No entanto, para a proletária, dadas as condições atuais, as consequências da vida em conjunto, seja ela de origem livre ou consagrado pela Igreja, permanecem igualmente dolorosas. Para a esposa e a mãe proletária, a chave para o problema conjugal e da família não está em suas formas externas, rituais ou civis, mas em condições econômicas e sociais que determinam estas relações familiares complexas que deve enfrentar a mulher da classe trabalhadora. Claro, também é importante saber se o seu marido pode dispor dos salários que ela ganhou, se um marido tem o direito de forçá-la a viver com ele mesmo contra sua vontade, se ele pode remover as crianças pela força, etc., mas não são esses parágrafos do Código Civil que determinam a situação real das mulheres na família, e não serão resolvidos neles o difícil problema familiar. Seja a união legalizada perante um notário, consagrada pela Igreja ou com base no princípio do consentimento, a questão do casamento iria perder a sua relevância para a maioria das mulheres se, e somente se, tal sociedade se livrar das mesquinhas preocupações de casa, hoje inevitável neste sistema de famílias individuais e dispersas. Ou seja, se a sociedade assumir o cuidado das gerações mais jovens, se for capaz de proteger a maternidade e dar a cada criança uma mãe, pelo menos durante os primeiros meses.
As feministas estão lutando contra um fetiche: o casamento legalizado e consagrado pela Igreja. As mulheres proletárias, por outro lado, lutam contra as causas que levaram à atual forma de matrimônio e da família, e quando elas se esforçam para mudar essas condições de vida, sabem que também estão contribuindo para a reforma das relações entre os sexos. É aí que reside a principal diferença entre a abordagem da burguesia e do proletariado para resolver o complexo problema da família.

• **Enunciado**: Prossiga o texto extraído, sobre a mulher proletária e o problema da família, a partir da última frase apresentada. Os dados provêm de uma fonte distinta da do texto extraído.

• **Dados**:
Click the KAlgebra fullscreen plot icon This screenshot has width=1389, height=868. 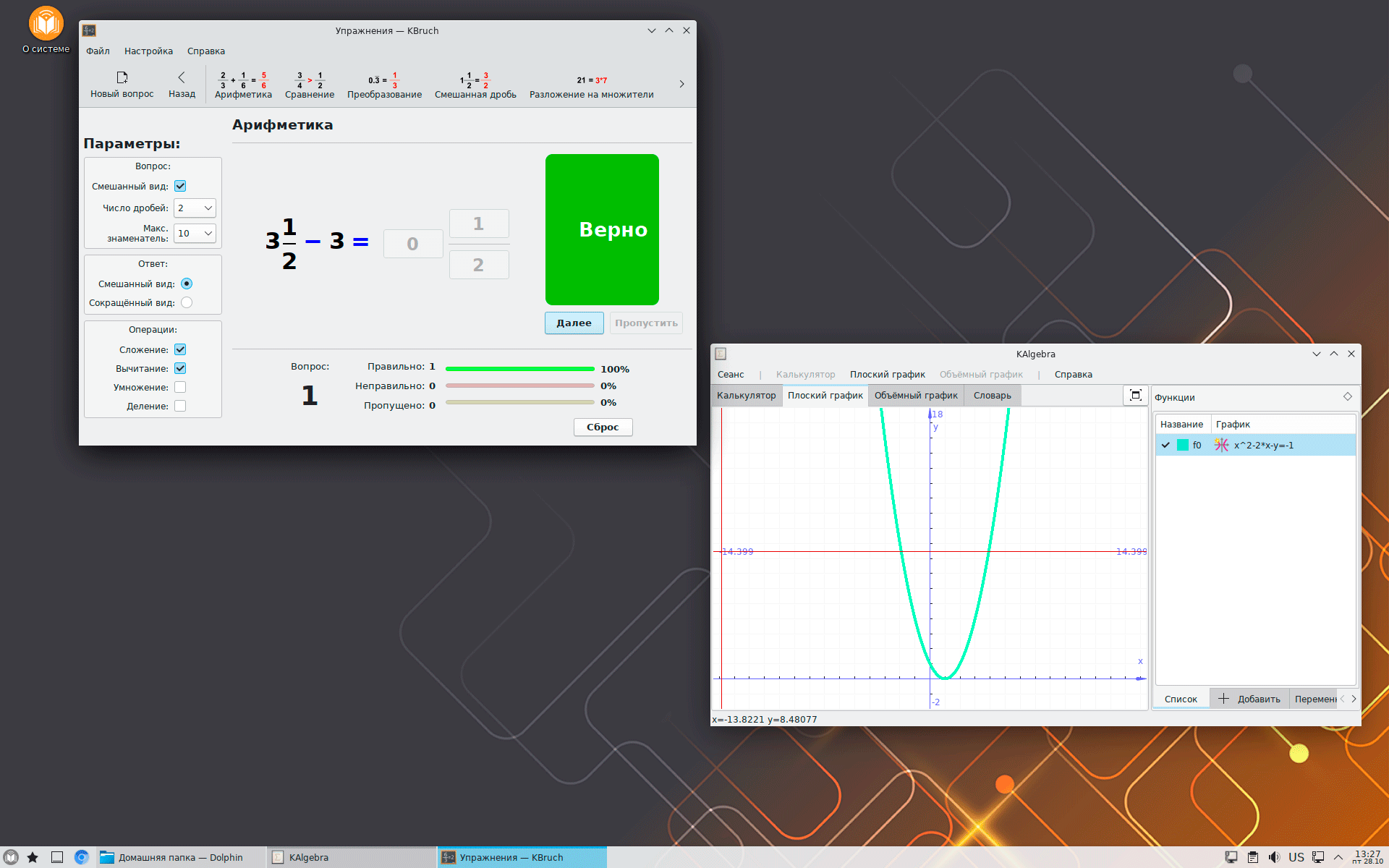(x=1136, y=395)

• **Resposta**:
Ingenuamente acreditando na possibilidade de criação de novas formas de relações conjugais e familiares sobre o pano de fundo sombrio da sociedade de classes contemporânea, as feministas e os reformadores sociais pertencentes à burguesia buscam dolorosamente essas novas formas. E já que a vida, por si própria, ainda não as criou, eles precisam inventar a todo custo. Deveriam ser, na sua opinião, as formas modernas das relações sexuais que são capazes de resolver o complexo problema da família sob o sistema social vigente. E os ideólogos do mundo burguês – jornalistas, escritores e mulheres proeminentes que lutam pela emancipação – propõem, cada um do seu lado, a sua “panaceia familiar”, sua nova “fórmula do casamento”.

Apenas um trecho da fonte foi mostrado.